Urinary biomonitoring data (that is, levels of BPA found in the urine) were used to corroborate the Panel’s estimates of overall BPA exposure and to ensure no major source of exposure was missed.
The Panel’s draft opinion includes analysis of possible uncertainties in the exposure assessment. The estimates of dietary exposure based on the data on occurrence of BPA in food and EFSA’s Comprehensive European Food Consumption Database are considered robust. However, there are uncertainties regarding exposure from thermal paper and more data are needed especially related to BPA skin absorption and cash receipt handling habits in order to provide a refined estimate of exposure through this source.
Public consultation and ongoing work
All stakeholders and interested parties will be able to provide their comments on the draft exposure assessment from 25 July to 15 September 2013. EFSA decided on a two-stage public consultation in the interests of transparency and in line with the Authority’s willingness to consult with all stakeholders before conclusion of its full risk assessment.

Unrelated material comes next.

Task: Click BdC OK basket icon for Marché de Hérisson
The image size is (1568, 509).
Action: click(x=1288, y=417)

BPA is used in the manufacture of polycarbonate (PC) plastics, epoxy resins and other polymeric materials, and also for certain paper products (e.g. thermal paper). PC is used for food and liquid containers such as tableware (plates and mugs), microwave ovenware, cookware, reservoirs for water dispensers and non-food applications such as toys and pacifiers with PC shields. BPA-based epoxyphenolic resins are used as protective linings for food and beverage cans and as a coating on residential drinking water storage tanks. BPA is also used in a number of non food-related applications, e.g. epoxy-resin based paints, medical devices, surface coatings, printing inks and flame retardants.
EFSA completed its full risk assessment of BPA as a food contact material in 2006 and set a Tolerable Daily Intake (TDI) of 0.05 mg/kg bw/day (or 50,000 ng/kg bw/day) for this substance. The TDI is an estimate of the amount of a substance, expressed on a body weight basis, that can be ingested daily over a lifetime without appreciable risk. In its 2006 risk assessment EFSA also evaluated intakes of BPA through food and drink, for adults, infants and children and found that they were all well below the TDI. EFSA has updated its scientific advice on BPA several times since 2006, most recently updating its risk assessment in 2011. However, exposure assessment was not considered in these previous updates.

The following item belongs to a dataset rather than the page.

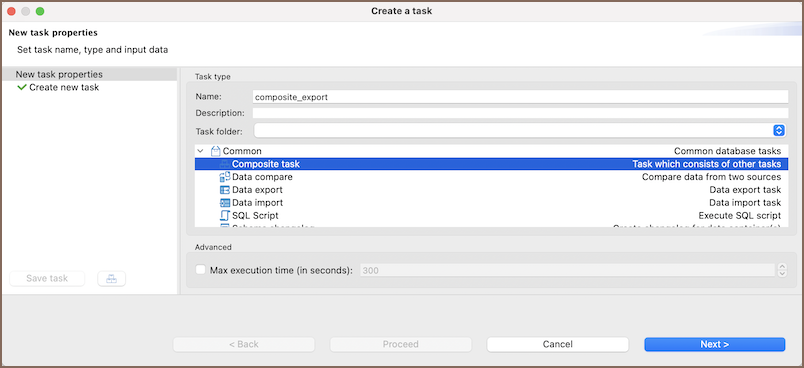This screenshot has width=804, height=368.
Task: Select the Data export task row
Action: pos(491,190)
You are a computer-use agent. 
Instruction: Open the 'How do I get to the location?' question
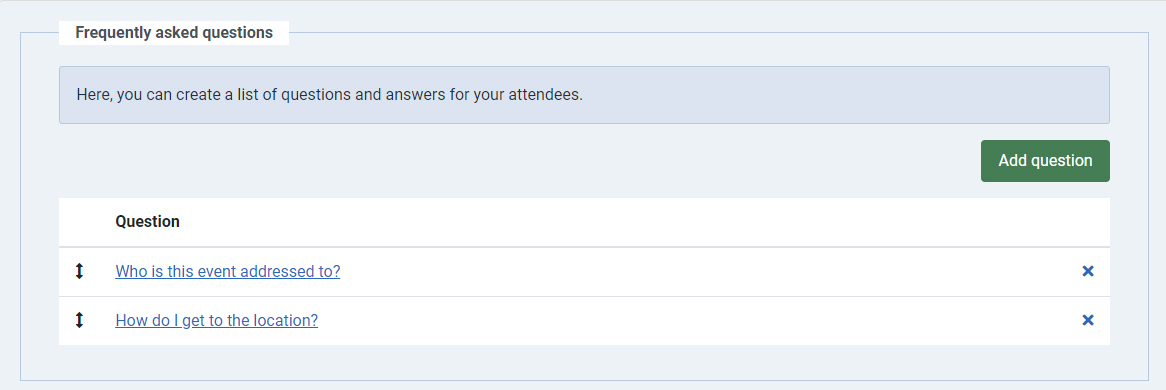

In February 2012, following further consideration of new scientific studies, the CEF Panel decided to undertake a full re-evaluation of the human risks associated with exposure to BPA through the diet, also taking into consideration the contribution of non-dietary sources to the overall exposure to BPA. For this purpose all the available data and scientific studies on occurrence data of BPA in food and non-food sources published since EFSA’s 2006 Opinion have been reviewed. Besides exposure, the Panel is carrying out a full assessment of the potential human health risks of BPA, including further evaluation of the possible relevance for human health of some BPA-related effects observed in test animals at low dose levels.
Comparison of BPA dietary exposure estimates from 2006 and 2013:
- For infants (up to 3 months) dietary exposure is estimated to be some 30 times lower than previously stated (135 ng/kg bw/day in 2013 compared to 4,000 ng/kg bw/day in 2006).

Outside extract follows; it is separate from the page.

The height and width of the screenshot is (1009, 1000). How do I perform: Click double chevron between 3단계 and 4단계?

- For adults (including women of child-bearing age) the 2013 estimate is approximately 11 times lower than in 2006 (up to 132 ng/kg bw/day in 2013 compared to 1,500 ng/kg bw/day in 2006).
Table 23 (page 68 of the current draft opinion) provides an overview of exposure to BPA from all sources. Table 33 (page 107) includes the estimates for 2006 and 2013 as well as BPA estimates from other exposure assessments (including those by the French food safety agency – Anses and by FAO/WHO).